Member of the National Assembly
- Assuming office 9 May 2026
- Succeeding: Norbert Erdős
- Constituency: Békés 4th

Personal details
- Born: Mária Magdolna Gurzó Ianosné 1968 (age 57–58) Méhkerék (Micherechi), Hungary
- Party: Tisza
- Alma mater: Carol Davila University of Medicine and Pharmacy

= Mária Gurzó =

Hungarian politician

Mária Magdolna Gurzó Ianosné (born 1968; Maria Gurzău) is a Hungarian politician who was elected member of the National Assembly in 2026 representing the Békés County 4th constituency. She previously worked as a dentist.
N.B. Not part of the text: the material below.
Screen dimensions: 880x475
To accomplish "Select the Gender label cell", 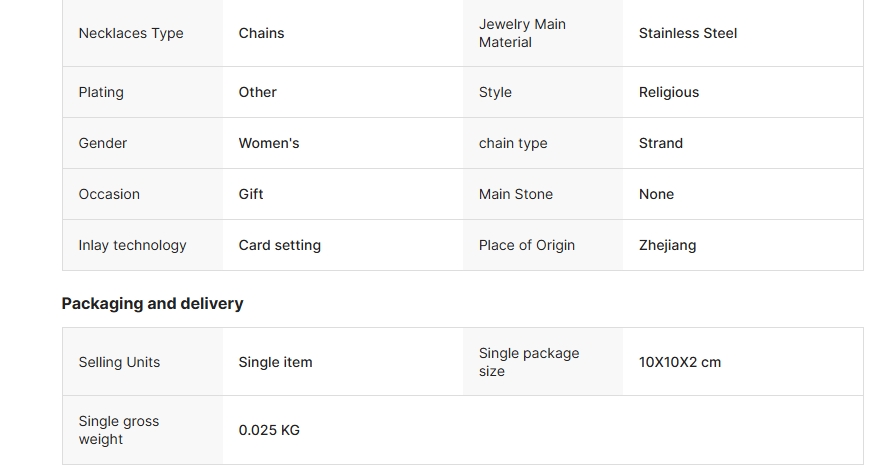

Gurzó was born in an ethnic Romanian family in Méhkerék (Micherechi), Hungary. She studied at the Nicolae Bălcescu Romanian Gymnasium, Primary School and College in Gyula (Jula or Giula) and then graduated with a stomatologist diploma in 1994 from the Faculty of Stomatology of the Carol Davila University of Medicine and Pharmacy in Bucharest, Romania. Between 2024 and 2026, she was a representative of the National Self-Government of Romanians in Hungary. She took her oath of office as member of the National Assembly in the Romanian language. She speaks Hungarian and Romanian.

On 8 June 2026, National Assembly member and Our Homeland Movement (Mi Hazánk) party vice president Előd Novák attacked Gurzó based on her Romanian ethnicity. Novák cited Gurzó's campaign slogan from two years earlier and stated that, for her, "the interests of the Romanians in Hungary are above all else", subsequently asking her if she possessed Romanian citizenship. In response, Gurzó said she had only one citizenship, expressed pride in her Romanian identity and compared the situation of the Romanians in Hungary to that of the Hungarian diaspora. She was applauded in the parliament, including by members of Fidesz and the Christian Democratic People's Party (KDNP), with Prime Minister of Hungary Péter Magyar later joining the debate questioning the usefulness of the topics raised by Mi Hazánk as he stated.